For a utility-scale project covering 3,000 acres and producing 250 megawatts of power, that is a roughly $3.5 million tab each year.
Wind project rents are generally lower, but the capacity fee is higher at $3,800, according to a federal fee schedule.
The renewable energy industry argues the charges imposed by the Interior Department are out of sync with private land rents, which can be below $100 per acre, and do not come with fees for power produced.
They are also higher than federal rents for oil and gas drilling leases, which run at $1.50 or $2 per year per acre before being replaced by a 12.5% production royalty once petroleum starts to flow.
“Until these overly burdensome costs are resolved, our nation will likely miss out on living up to its potential to deploy homegrown clean energy projects on our public lands — and the jobs and economic development that come with it,” said Gene Grace, general counsel for clean energy trade group American Clean Power Association.
The renewable energy industry has historically relied on private acreage to site large projects. But big tracts of unbroken private land are becoming scarce, making federal lands among the best options for future expansion.
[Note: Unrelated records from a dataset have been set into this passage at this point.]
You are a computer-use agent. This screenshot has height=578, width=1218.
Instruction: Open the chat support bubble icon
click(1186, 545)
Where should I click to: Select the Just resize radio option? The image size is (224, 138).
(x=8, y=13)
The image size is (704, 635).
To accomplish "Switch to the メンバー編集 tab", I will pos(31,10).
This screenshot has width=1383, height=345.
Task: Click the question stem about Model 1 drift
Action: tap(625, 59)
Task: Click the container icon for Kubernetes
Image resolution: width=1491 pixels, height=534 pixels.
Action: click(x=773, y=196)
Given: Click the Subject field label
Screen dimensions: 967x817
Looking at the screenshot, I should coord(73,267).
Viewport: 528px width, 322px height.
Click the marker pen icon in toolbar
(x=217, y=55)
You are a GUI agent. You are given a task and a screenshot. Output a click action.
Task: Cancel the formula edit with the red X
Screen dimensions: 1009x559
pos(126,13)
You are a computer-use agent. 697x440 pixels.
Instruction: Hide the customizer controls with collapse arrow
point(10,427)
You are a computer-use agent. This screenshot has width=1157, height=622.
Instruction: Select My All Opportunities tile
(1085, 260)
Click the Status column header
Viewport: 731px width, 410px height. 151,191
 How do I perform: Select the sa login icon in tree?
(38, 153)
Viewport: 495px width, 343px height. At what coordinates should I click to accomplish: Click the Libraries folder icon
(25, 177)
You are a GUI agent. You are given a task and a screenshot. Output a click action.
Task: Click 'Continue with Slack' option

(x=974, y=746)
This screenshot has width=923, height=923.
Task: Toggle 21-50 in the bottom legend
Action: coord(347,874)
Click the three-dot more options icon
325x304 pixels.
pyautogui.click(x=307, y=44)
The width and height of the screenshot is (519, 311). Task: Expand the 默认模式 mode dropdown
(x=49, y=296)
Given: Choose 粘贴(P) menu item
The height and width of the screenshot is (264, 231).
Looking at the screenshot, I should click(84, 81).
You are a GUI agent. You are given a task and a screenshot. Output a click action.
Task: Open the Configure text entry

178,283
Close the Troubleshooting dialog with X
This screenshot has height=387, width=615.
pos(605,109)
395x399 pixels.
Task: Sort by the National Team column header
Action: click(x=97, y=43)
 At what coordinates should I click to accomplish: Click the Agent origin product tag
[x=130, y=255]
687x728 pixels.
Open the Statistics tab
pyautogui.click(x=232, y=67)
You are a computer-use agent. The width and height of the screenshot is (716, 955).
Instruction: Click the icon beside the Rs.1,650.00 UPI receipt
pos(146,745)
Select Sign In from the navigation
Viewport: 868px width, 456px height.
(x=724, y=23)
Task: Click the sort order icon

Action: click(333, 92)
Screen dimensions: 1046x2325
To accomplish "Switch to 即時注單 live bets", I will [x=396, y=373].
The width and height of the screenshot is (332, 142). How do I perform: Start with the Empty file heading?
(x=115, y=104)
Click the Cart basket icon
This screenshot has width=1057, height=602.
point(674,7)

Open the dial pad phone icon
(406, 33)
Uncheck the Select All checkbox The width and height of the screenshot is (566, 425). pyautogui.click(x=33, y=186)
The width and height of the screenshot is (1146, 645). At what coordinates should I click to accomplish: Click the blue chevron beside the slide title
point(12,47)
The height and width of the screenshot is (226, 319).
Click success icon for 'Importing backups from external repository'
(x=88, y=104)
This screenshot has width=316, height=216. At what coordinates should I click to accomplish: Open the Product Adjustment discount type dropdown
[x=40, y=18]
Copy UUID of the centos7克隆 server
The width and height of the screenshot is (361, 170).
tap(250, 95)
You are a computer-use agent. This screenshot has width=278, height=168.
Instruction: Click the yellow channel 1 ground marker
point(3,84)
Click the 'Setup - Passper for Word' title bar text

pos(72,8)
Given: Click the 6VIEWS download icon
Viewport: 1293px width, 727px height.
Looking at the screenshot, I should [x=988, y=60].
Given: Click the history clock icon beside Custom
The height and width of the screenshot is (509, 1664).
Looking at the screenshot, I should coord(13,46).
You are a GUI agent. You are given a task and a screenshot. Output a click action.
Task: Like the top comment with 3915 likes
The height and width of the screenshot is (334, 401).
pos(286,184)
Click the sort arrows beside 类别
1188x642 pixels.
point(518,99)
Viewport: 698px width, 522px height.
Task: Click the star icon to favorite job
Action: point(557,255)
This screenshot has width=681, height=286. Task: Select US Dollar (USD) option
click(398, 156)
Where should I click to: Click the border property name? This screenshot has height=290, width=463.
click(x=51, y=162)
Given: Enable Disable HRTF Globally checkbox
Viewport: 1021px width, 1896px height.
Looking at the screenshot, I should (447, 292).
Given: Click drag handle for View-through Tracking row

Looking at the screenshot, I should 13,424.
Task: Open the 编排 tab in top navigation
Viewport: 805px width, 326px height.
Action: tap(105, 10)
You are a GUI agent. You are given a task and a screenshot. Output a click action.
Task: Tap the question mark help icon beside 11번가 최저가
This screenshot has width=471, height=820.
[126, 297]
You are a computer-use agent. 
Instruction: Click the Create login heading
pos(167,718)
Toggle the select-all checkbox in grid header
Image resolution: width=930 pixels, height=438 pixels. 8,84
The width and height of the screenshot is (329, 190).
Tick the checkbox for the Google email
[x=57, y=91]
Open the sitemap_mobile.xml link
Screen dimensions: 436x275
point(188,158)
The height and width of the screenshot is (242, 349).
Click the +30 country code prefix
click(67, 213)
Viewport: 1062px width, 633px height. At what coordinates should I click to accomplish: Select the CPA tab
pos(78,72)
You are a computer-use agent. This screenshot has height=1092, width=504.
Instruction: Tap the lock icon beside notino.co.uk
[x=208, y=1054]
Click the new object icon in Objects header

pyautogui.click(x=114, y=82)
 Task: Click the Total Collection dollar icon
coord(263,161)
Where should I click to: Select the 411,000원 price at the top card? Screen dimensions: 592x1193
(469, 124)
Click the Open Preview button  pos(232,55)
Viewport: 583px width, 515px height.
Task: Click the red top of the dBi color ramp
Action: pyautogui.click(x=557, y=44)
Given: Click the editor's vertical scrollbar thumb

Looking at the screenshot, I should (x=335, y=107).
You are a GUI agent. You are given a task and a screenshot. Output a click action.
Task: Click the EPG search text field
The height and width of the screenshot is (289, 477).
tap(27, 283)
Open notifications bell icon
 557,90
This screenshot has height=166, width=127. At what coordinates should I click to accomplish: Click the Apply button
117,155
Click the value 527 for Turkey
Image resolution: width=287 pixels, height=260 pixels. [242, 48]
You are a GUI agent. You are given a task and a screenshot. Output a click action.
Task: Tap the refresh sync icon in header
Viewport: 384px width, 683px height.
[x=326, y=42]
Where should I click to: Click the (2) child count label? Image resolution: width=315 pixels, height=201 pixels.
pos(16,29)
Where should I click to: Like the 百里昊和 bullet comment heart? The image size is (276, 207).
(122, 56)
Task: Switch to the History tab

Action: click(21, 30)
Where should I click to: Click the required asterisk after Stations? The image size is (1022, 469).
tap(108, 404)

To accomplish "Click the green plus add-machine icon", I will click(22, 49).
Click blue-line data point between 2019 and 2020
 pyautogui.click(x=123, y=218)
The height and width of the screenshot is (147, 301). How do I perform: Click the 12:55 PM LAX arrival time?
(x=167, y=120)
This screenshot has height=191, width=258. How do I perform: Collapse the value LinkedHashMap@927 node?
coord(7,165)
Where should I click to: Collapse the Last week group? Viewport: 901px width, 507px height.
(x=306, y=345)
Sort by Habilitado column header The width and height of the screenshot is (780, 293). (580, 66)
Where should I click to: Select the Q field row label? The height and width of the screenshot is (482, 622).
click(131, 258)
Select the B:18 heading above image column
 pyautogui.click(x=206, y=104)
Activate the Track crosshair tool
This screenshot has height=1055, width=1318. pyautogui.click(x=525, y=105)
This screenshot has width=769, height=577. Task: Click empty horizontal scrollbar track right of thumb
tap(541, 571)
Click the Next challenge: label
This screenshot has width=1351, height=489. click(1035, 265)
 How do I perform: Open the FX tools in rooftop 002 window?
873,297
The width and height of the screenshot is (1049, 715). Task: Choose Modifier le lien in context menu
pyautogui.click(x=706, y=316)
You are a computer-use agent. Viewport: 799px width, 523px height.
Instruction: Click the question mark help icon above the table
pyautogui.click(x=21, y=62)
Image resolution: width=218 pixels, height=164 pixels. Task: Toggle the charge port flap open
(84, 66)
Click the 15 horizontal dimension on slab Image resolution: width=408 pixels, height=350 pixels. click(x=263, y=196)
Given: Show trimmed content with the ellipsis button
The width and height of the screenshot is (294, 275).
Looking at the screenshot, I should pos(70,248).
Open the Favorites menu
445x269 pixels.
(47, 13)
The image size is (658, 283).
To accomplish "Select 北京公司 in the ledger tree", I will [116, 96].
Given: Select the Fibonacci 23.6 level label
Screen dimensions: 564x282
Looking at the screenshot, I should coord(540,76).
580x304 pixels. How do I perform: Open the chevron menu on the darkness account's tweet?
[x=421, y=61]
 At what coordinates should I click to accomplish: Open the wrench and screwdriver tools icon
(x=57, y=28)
To date, the Interior Department has permitted less than 10 gigawatts of solar and wind power on its more than 245 million acres of federal lands, a third of what the two industries were forecast to install nationwide just this year, according to the Energy Information Administration.
The solar industry began lobbying on the issue in April, when the Large Scale Solar Association, a coalition of some of the nation’s top solar developers — including NextEra Energy, Southern Co. and EDF Renewables — filed a petition with the Bureau of Land Management asking for lower rents on utility-scale projects in the nation’s blistering deserts.
A spokesperson for the group said the industry initially focused on California because it is home to some of the most promising solar acreage and because land around major urban areas like Los Angeles had inflated assessments for entire counties, even on desert acreage not suitable for agriculture.
Officials at NextEra, Southern and EDF did not comment when contacted by Reuters.
In June, the BLM lowered rents in three California counties. But solar representatives called the measure insufficient, arguing the discounts were too small and that the megawatt capacity fee remained in place.
Attorneys for both the solar companies and BLM have discussed the issue in phone calls since, and further talks are scheduled for September, according to Peter Wiener, the attorney representing the solar group.
“We know that the new folks at BLM have had a lot on their plates,” Wiener said. “We truly appreciate their consideration.”